**STATED GOAL**
Find every line in the records that contains the word "Toggle" and copy each one. Case counts.

Interface element records:
*****

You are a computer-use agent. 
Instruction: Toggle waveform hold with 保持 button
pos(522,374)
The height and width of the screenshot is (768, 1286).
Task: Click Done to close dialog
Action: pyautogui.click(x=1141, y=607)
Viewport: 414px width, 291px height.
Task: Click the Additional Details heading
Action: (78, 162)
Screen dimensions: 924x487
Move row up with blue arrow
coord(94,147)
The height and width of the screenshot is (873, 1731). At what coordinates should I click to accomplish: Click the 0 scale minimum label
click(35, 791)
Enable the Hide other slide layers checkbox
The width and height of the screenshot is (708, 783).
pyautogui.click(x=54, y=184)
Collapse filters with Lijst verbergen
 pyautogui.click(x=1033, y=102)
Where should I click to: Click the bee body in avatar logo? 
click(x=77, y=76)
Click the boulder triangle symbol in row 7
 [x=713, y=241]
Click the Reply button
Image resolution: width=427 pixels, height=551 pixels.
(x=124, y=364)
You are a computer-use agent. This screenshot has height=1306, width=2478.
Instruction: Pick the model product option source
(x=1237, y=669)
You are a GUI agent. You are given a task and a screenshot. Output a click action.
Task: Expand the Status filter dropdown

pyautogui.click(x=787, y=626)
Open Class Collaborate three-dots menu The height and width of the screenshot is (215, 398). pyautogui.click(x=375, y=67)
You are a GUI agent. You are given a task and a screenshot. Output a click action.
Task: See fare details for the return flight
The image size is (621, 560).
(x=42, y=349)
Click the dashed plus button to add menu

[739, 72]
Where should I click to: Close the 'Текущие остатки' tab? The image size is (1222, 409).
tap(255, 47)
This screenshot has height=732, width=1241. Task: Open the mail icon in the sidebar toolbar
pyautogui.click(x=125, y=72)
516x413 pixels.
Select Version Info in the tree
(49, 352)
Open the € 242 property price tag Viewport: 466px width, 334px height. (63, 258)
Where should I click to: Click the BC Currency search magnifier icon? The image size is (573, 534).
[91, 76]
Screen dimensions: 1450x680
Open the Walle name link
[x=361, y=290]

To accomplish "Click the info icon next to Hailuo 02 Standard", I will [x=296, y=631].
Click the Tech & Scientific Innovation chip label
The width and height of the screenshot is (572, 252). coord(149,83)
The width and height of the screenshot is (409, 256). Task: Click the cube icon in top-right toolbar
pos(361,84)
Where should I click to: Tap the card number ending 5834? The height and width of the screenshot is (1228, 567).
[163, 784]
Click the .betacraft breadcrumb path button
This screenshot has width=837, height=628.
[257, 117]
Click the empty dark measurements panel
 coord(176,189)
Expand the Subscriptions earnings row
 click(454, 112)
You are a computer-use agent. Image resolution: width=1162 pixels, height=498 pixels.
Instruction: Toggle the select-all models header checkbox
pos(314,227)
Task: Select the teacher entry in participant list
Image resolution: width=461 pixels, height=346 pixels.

*****

**ANSWER TO THE PROBLEM**
Instruction: Toggle waveform hold with 保持 button
Instruction: Toggle the select-all models header checkbox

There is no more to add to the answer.